Reputation: 567
I have strings that I need to find variables inside of in order to replace them with values. Eg:
my $str = "var1 var2 blah blah blah var3"
Sometimes the strings have embedded strings:
my $str = "var1 var2 blah \"do not replace this: var1\" blah blah var3"
So I built a regex that matches strings and variables. When it matches a string, it replaces it with itself. When it matches variables, it replaces them with the results of a hash. In order to make this work in regex form, I break the captures into two parts, the named group (macro) and the last match. For strings, I capture the first quote character (") into the named group and the rest of the string into the last match. For variables, I capture the whole variable in the named group and I capture nothing in the last capture group. To handle strings, I add a hash entry for {"} = '"'. For each match, I paste the hash lookup followed by the last match. This performs admirably - although seems awkward.

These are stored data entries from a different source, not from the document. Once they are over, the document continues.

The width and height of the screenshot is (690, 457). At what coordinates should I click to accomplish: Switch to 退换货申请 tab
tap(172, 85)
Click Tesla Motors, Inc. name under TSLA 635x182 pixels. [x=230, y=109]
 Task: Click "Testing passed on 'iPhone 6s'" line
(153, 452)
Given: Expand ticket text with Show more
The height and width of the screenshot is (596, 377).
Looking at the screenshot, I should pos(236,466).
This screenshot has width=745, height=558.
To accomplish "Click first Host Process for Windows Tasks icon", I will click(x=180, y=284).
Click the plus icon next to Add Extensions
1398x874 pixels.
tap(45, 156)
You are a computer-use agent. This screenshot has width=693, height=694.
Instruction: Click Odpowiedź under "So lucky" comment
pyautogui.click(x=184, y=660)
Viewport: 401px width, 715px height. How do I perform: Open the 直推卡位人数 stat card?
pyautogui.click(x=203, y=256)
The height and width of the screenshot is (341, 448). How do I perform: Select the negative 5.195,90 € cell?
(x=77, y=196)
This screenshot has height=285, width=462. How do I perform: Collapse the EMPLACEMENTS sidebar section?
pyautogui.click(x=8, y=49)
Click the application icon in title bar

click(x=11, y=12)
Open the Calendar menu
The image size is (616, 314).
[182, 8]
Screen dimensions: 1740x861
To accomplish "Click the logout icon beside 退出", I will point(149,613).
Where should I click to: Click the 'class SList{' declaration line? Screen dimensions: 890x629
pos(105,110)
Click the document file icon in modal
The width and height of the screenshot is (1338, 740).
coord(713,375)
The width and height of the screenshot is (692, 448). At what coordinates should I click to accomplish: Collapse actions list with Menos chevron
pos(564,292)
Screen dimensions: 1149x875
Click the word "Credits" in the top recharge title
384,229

$line =~ s/(?:(?<macro>(?<!\\)")(.*?(?<!\\)")|(?<macro>(``|\b($list_of_hash_keys)\b))())/$variables->{$+{macro}}$+/gs;
Is there a cleaner way in a beautiful regex form?
Upvotes: 1
Views: 111
Reputation: 567
Answer for this is (*SKIP)(*FAIL). What I needed to do was match the string followed by (*SKIP)(*FAIL), and that would dispose of it.
Upvotes: 0
Reputation: 91528
use Modern::Perl;
my @in = (
"var1 var2 blah blah blah var3",
"var1 var2 blah \"do not replace this: var1\" blah blah var3",
);
my $variables = {
var1 => "mod1",
var2 => "mod2",
var3 => "mod3",
var4 => "mod4",
};
my $list_of_hash_keys = '\b(' . join('|',keys(%$variables)) . ')\b';
for (@in) {
s/"[^"]+"(*SKIP)(*FAIL)|$list_of_hash_keys/$variables->{$1}/g;
say
}
Output:
mod1 mod2 blah blah blah mod3
mod1 mod2 blah "do not replace this: var1" blah blah mod3
Explanation:
" # quote
[^"]+ # 1 or more non quote
" # quote
(*SKIP) # skip everything that's been matching (i.e. everything between quotes)
(*FAIL) # fail the match
| # OR
$list_of_hash_keys # list of keys to match, captured in group 1
Upvotes: 0
Reputation: 830
It appears you're trying to implement a mini templating mechanism.... :)
I'm not sure if the following is beautiful, but here's my approach:
my $out = $str =~ s{
(?<str> " [^"]+ " ) |
(?<macro> \b $list_of_hash_keys \b)
}{
$+{str} // $variables->{$+{macro}}
}gsxre;
As you can see, "/e" modifier is used. It is helpful in this case to get rid of the special item '"'
in the $variable
stash.
The ?<str>
captures embedded string, assuming no nested escape sequence inside. I did not test it fully but I don't think this approach is equivlent to yours, nor do I know if it handles all edge cases properly.
But I think this should be enough to demonstrate the idea.
Upvotes: 1